Gargling mouthwash twice a day could increase diabetes risk, new study says
Harvard researchers discovered mouthwash kills beneficial bacteria that fight off obesity and diabetes
Using mouthwash daily can cure even the most extreme cases of bad breath but it may be doing so at a cost. A new study reveals that using mouthwash twice day can increase chances of contracting diabetes by more than 50%.
Harvard University researchers found that the fluid removes harmful bacteria but that it also removes “helpful microbes that live in the mouth and help protect against obesity and diabetes,” Net Doctor says.
A group of 1,206 overweight people between 40 and 65 who were at risk of getting diabetes took part in the study. The participants who used mouthwash twice a day were 55% more likely to contract diabetes or experience dangerous blood sugar spikes within three years.
Throughout the study 17% of participants developed diabetes or pre-diabetes, but this figure rose to 20% for participants using mouthwash once a day and 30% for those who used mouthwash in the morning and evening, the Daily Telegraph reports.

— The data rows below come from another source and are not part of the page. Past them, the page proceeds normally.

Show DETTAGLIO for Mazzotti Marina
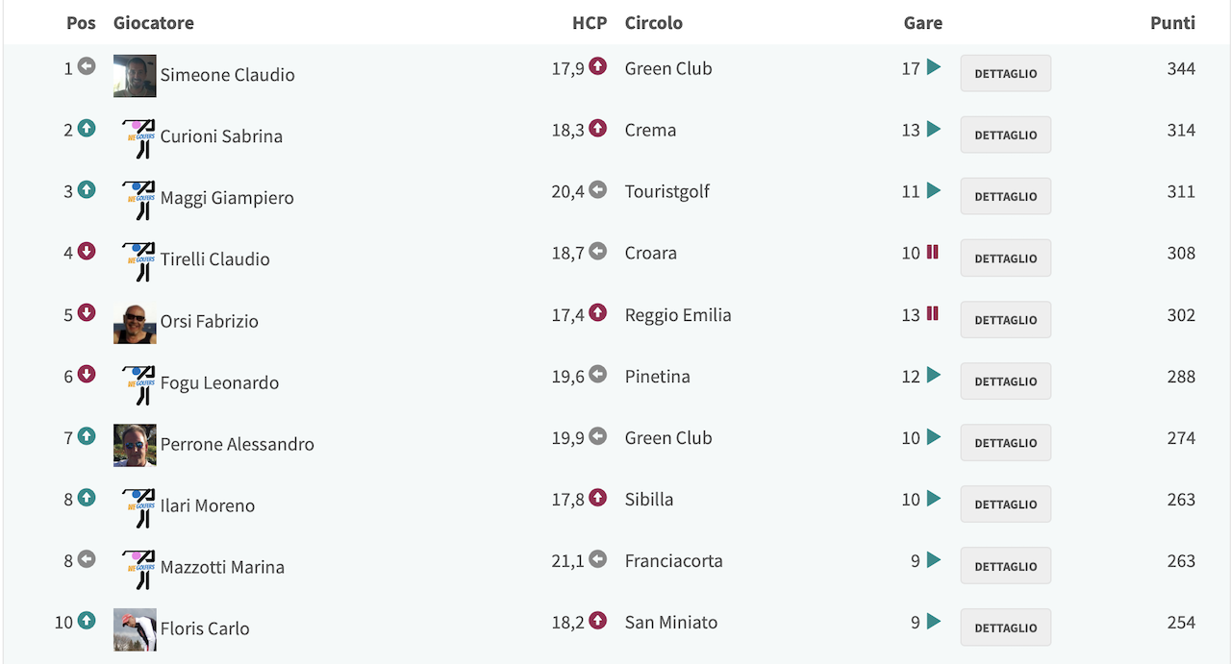This screenshot has width=1231, height=664. tap(1005, 565)
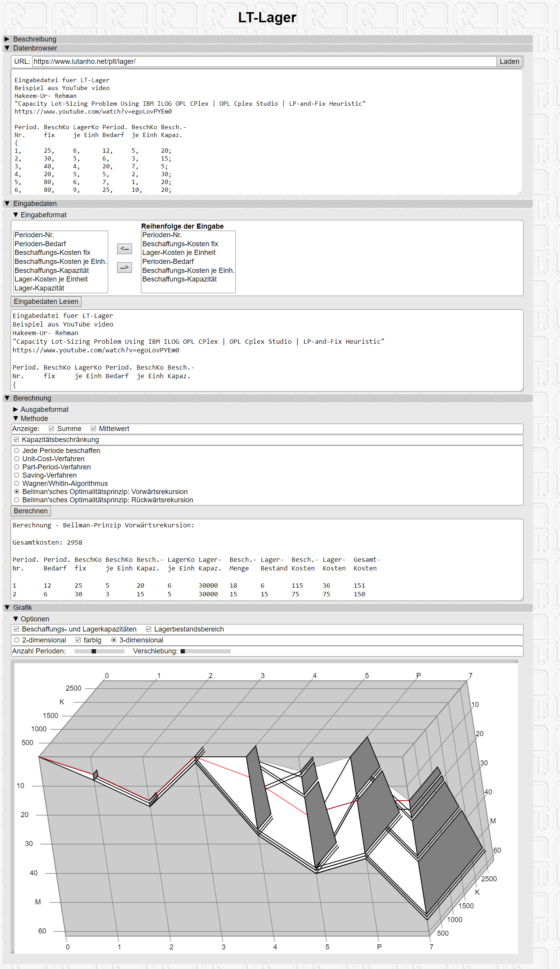Select the Wagner/Whitin-Algorithmus method

[x=17, y=484]
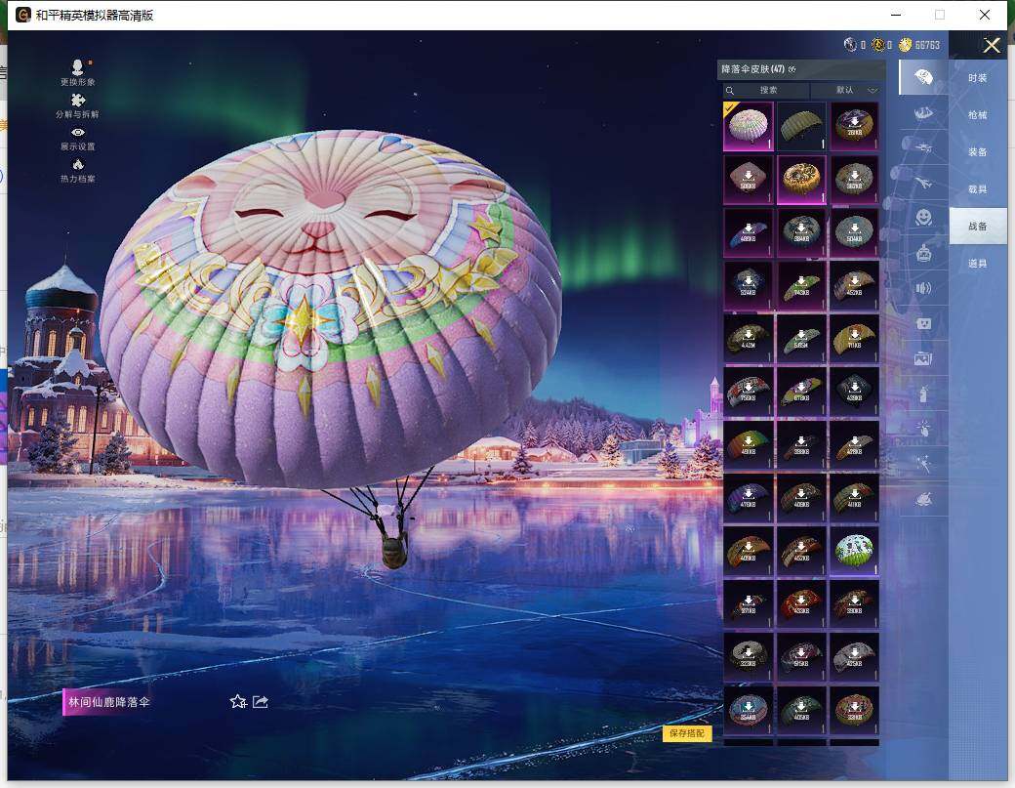Switch to the 时装 tab

coord(977,78)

“Although previous studies have found poor oral hygiene can lead to health problems elsewhere in the body, this is the first time research has shown a supposedly beneficial practice to have a potentially harmful effect,” according to Net Doctor.
Harvard Professor of epidemiology Kaumudi Joshipura told the Telegraph: “Most of these antibacterial ingredients in mouthwash are not selective.
“In other words, they do not target specific oral bacteria. Instead, these ingredients can act on a broad range of bacteria [including the protective ones].”
However, don’t prematurely rid your home of all mouthwash. The study only focused on people who were overweight, which is a risk factor for contracting Type 2 diabetes, and the theory needs more research before a link can be confirmed.
The authors of the study recommend using mouthwash just once a day.
“The indiscriminate routine use of antibacterial mouthwash products may cause more harm than good,” the authors of the study told the Telegraph, “in light of recent studies, and further supported by findings from this study.”